_WORK ITEM_: While leaving the pictures out, set down only the lines from the one with "At what coordinates" through the end of the records, exactly as they stand.

_TASK INPUTS_:
· · · · · · ·

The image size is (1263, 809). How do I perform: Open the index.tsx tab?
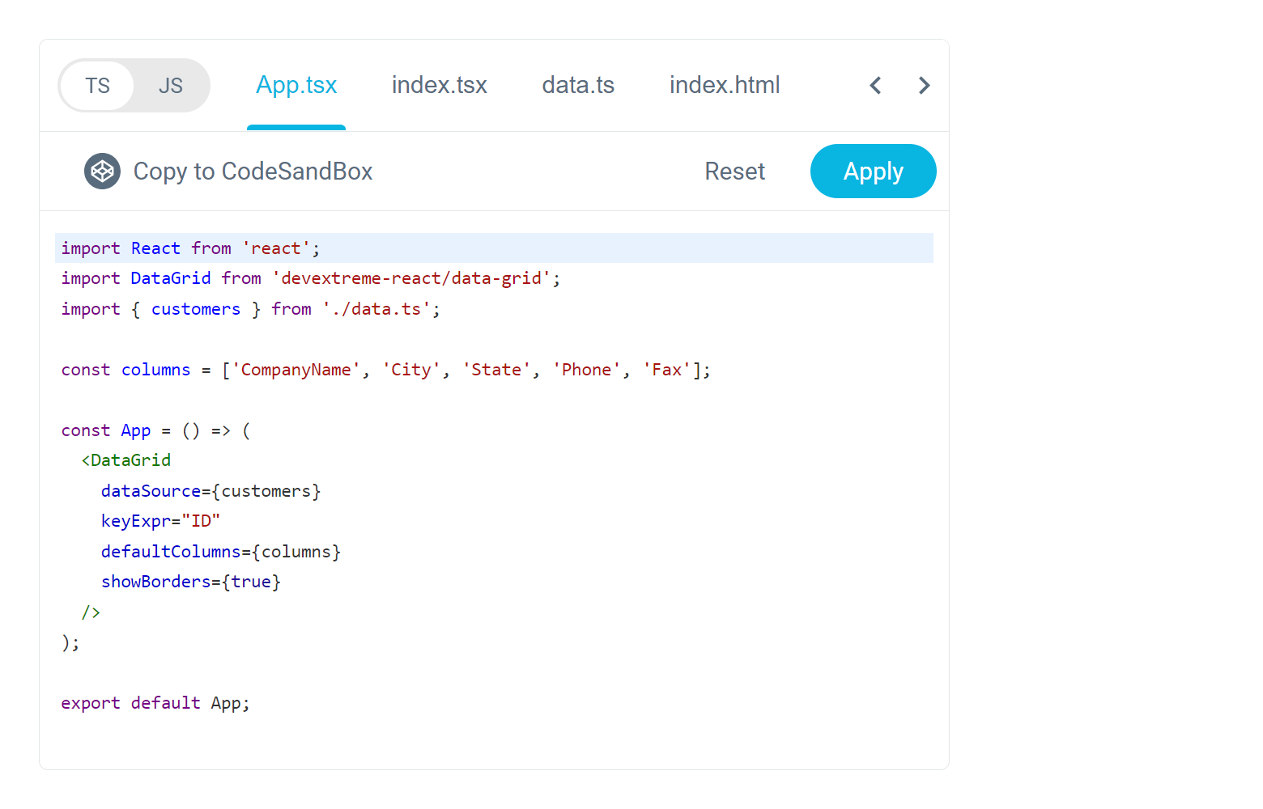(440, 85)
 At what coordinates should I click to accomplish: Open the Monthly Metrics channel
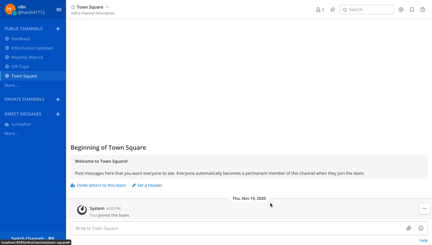click(27, 57)
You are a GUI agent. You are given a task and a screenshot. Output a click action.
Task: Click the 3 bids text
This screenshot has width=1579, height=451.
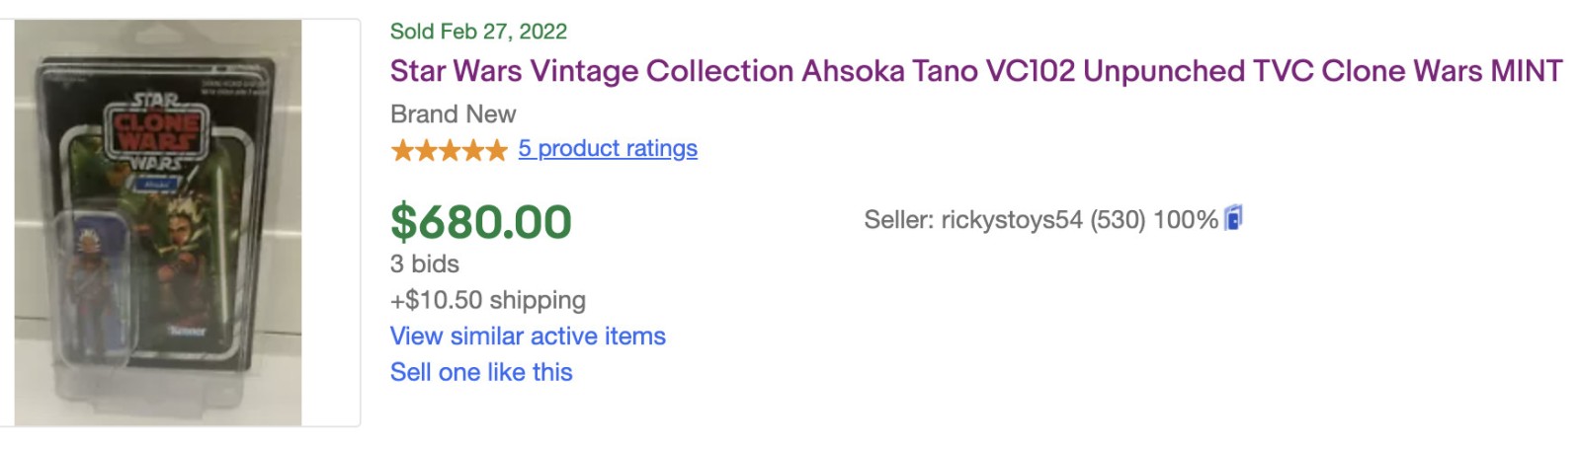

· · · · · · ·

_RESULT OF THE TASK_:
 At what coordinates should I click to accomplish: Open the Monthly Metrics channel
click(27, 57)
You are a GUI agent. You are given a task and a screenshot. Output a click action.
Task: Click the 3 bids text
This screenshot has width=1579, height=451.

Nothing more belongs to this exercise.